• **Records for this exercise**:
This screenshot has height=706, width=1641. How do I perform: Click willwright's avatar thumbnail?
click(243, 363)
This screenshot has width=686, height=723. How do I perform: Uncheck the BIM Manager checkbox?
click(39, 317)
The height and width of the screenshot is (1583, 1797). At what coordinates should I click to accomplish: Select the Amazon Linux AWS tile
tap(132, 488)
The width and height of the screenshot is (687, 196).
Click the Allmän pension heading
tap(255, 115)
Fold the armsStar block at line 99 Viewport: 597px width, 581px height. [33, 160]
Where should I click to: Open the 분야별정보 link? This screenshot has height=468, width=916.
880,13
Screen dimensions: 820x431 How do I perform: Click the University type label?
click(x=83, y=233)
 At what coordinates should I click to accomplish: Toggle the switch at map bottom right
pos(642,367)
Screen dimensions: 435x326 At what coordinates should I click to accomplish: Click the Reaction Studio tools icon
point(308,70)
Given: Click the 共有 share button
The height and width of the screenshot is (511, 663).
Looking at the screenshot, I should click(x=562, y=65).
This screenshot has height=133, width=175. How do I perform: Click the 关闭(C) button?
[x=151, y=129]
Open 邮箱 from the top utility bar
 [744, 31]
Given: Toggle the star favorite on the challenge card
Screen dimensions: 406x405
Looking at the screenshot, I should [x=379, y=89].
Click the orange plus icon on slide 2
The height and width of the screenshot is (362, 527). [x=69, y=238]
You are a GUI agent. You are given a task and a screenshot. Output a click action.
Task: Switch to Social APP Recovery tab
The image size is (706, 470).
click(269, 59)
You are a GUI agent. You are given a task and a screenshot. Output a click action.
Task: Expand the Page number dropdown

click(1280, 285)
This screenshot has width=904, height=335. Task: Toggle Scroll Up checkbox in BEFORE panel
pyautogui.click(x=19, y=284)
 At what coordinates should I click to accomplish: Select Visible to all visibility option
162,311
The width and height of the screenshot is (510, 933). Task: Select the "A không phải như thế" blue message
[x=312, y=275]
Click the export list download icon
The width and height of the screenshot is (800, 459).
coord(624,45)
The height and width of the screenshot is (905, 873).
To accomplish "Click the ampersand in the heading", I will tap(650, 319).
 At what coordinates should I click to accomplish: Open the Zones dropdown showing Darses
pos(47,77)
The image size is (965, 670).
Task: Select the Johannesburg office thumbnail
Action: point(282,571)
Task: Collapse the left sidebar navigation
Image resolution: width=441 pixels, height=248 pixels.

• **Exercise requirements**:
Rewrite all of the data above, swapping every "Screen dimensions" for "Display size" and leaving everything else as it is.

• **Written reply**:
This screenshot has height=706, width=1641. How do I perform: Click willwright's avatar thumbnail?
click(243, 363)
This screenshot has width=686, height=723. How do I perform: Uncheck the BIM Manager checkbox?
click(39, 317)
The height and width of the screenshot is (1583, 1797). At what coordinates should I click to accomplish: Select the Amazon Linux AWS tile
tap(132, 488)
The width and height of the screenshot is (687, 196).
Click the Allmän pension heading
tap(255, 115)
Fold the armsStar block at line 99 Viewport: 597px width, 581px height. [33, 160]
Where should I click to: Open the 분야별정보 link? This screenshot has height=468, width=916.
880,13
Display size: 820x431 How do I perform: Click the University type label?
click(x=83, y=233)
 At what coordinates should I click to accomplish: Toggle the switch at map bottom right
pos(642,367)
Display size: 435x326 At what coordinates should I click to accomplish: Click the Reaction Studio tools icon
point(308,70)
Given: Click the 共有 share button
The height and width of the screenshot is (511, 663).
Looking at the screenshot, I should click(x=562, y=65).
This screenshot has height=133, width=175. How do I perform: Click the 关闭(C) button?
[x=151, y=129]
Open 邮箱 from the top utility bar
 [744, 31]
Given: Toggle the star favorite on the challenge card
Display size: 406x405
Looking at the screenshot, I should [x=379, y=89].
Click the orange plus icon on slide 2
The height and width of the screenshot is (362, 527). [x=69, y=238]
You are a GUI agent. You are given a task and a screenshot. Output a click action.
Task: Switch to Social APP Recovery tab
The image size is (706, 470).
click(269, 59)
You are a GUI agent. You are given a task and a screenshot. Output a click action.
Task: Expand the Page number dropdown

click(1280, 285)
This screenshot has width=904, height=335. Task: Toggle Scroll Up checkbox in BEFORE panel
pyautogui.click(x=19, y=284)
 At what coordinates should I click to accomplish: Select Visible to all visibility option
162,311
The width and height of the screenshot is (510, 933). Task: Select the "A không phải như thế" blue message
[x=312, y=275]
Click the export list download icon
The width and height of the screenshot is (800, 459).
coord(624,45)
The height and width of the screenshot is (905, 873).
To accomplish "Click the ampersand in the heading", I will tap(650, 319).
 At what coordinates should I click to accomplish: Open the Zones dropdown showing Darses
pos(47,77)
The image size is (965, 670).
Task: Select the Johannesburg office thumbnail
Action: point(282,571)
Task: Collapse the left sidebar navigation
Image resolution: width=441 pixels, height=248 pixels.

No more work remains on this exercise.